Numerose sono novità importanti contenute nella proposta, tra cui: la riduzione dei rifiuti da imballaggio pro capite per Stato membro del 15% entro il 2040, l’offerta ai consumatori di una determinata percentuale dei loro prodotti in imballaggi riutilizzabili o ricaricabili, restrizioni per determinati formati di imballaggio come quelli monouso, regole condivise per la progettazione del riciclaggio: il packaging riutilizzabile può essere una soluzione sostenibile ma, solo per alcuni campi molto specifici di applicazione, ovvero in contesti chiusi e strutturati laddove è possibile centralizzare e monitorare la gestione dei resi e realizzare sistemi di lavaggio efficienti come edifici pubblici, aeroporti o le mense scolastiche. Per chiudere, tassi vincolanti di contenuto riciclato che gli imprenditori dovranno includere nei nuovi imballaggi di plastica.
Secondo EPPA (European Paper Packaging Alliance) il passaggio al packaging riutilizzabile potrebbe far crescere gli impatti socio-ambientali della ristorazione, creando dei rischi di contaminazione per gli utilizzatori finali.
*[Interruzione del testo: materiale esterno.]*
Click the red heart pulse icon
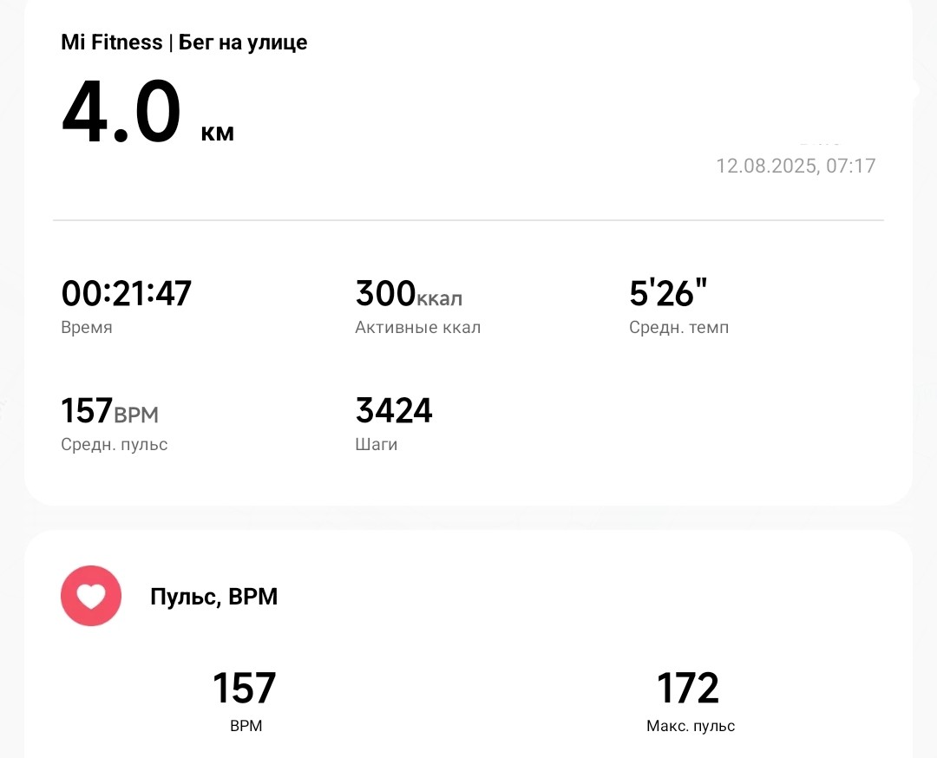Image resolution: width=937 pixels, height=758 pixels. (x=90, y=596)
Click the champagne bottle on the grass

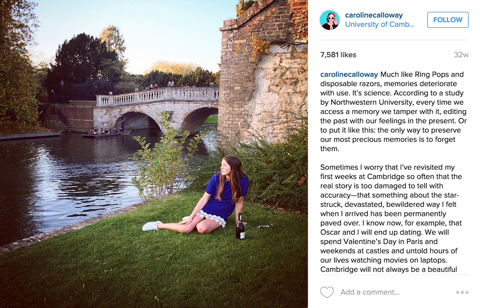240,226

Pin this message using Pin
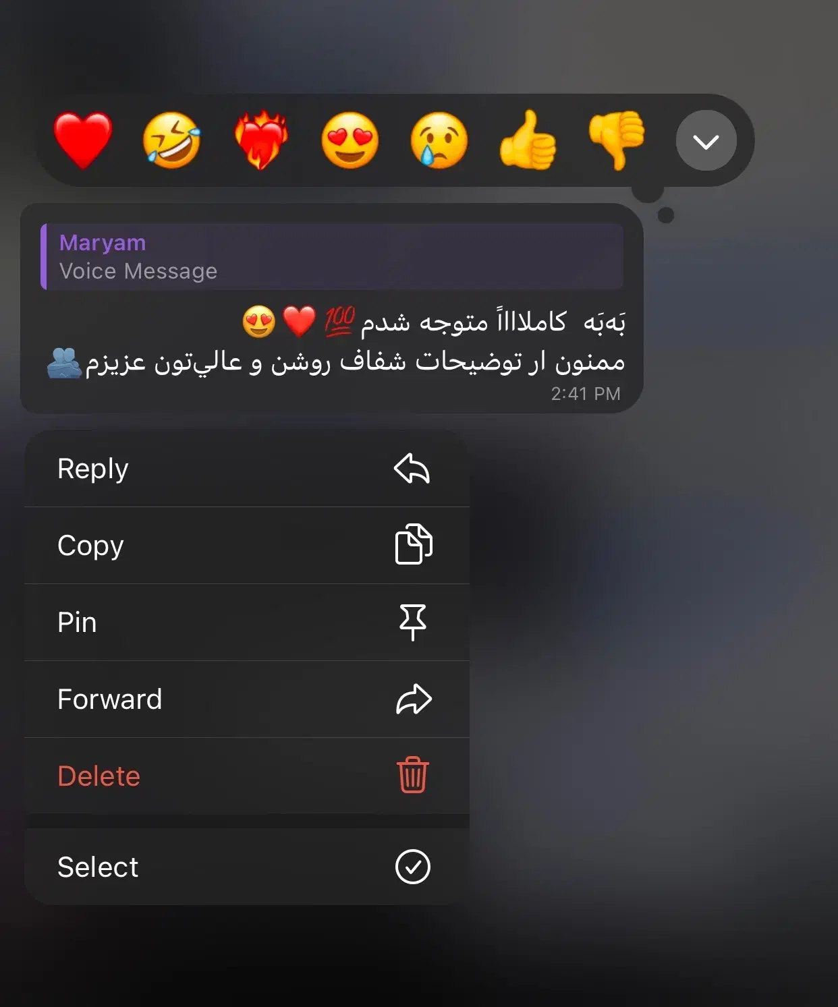(x=247, y=623)
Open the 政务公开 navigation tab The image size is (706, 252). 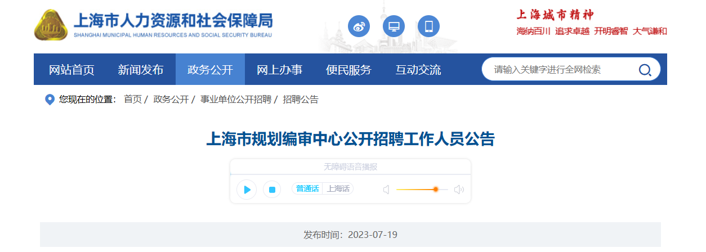pos(210,70)
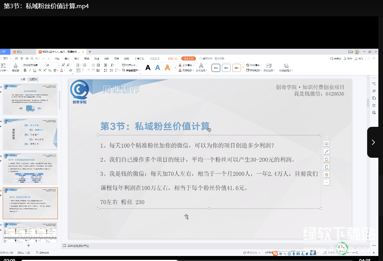383x261 pixels.
Task: Select the blue letter A text style
Action: tap(158, 68)
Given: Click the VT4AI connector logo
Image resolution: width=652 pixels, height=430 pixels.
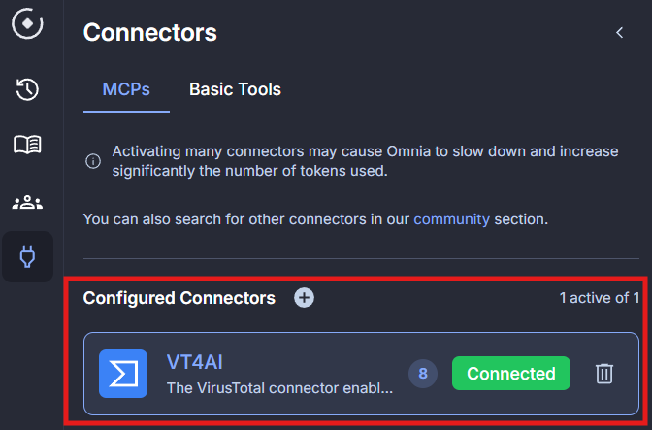Looking at the screenshot, I should (123, 374).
Per scongiurare questa eventualità è necessario un maggiore impiego di materiali ed estrazione di risorse per la realizzazione dei prodotti adatti al riuso, ma anche una notevole crescita del consumo di acqua per il lavaggio, costi elevati di adeguamento per i piccoli business, creando delle barriere d’ingresso che limitano l’offerta ristorativa europea e l’esperienza dei consumatori.
Con queste premesse è importante intraprendere azioni di prevenzione e riduzione di rifiuti non riciclabili, armonizzazione la gestione e le procedure negli Stati Membri e degli strumenti tendenti a stimolare la domanda di materiali per lo sviluppo delle filiere di riciclo, investire in soluzioni tecnologiche e in materiali alternativi e adattabili al singolo contesto.
Moltissimi i vantaggi nel passaggio a un’economia più circolare nel settore degli imballaggi: la responsabilizzazione dei consumatori, la riduzione degli impatti negativi sull’ambiente e sulla salute umana e del pianeta, l’emancipazione dell’Unione Europea dalle importazioni di materie prime e combustibili fossili, ma soprattutto una forte spinta verso l’innovazione e la crescita economica sostenibile.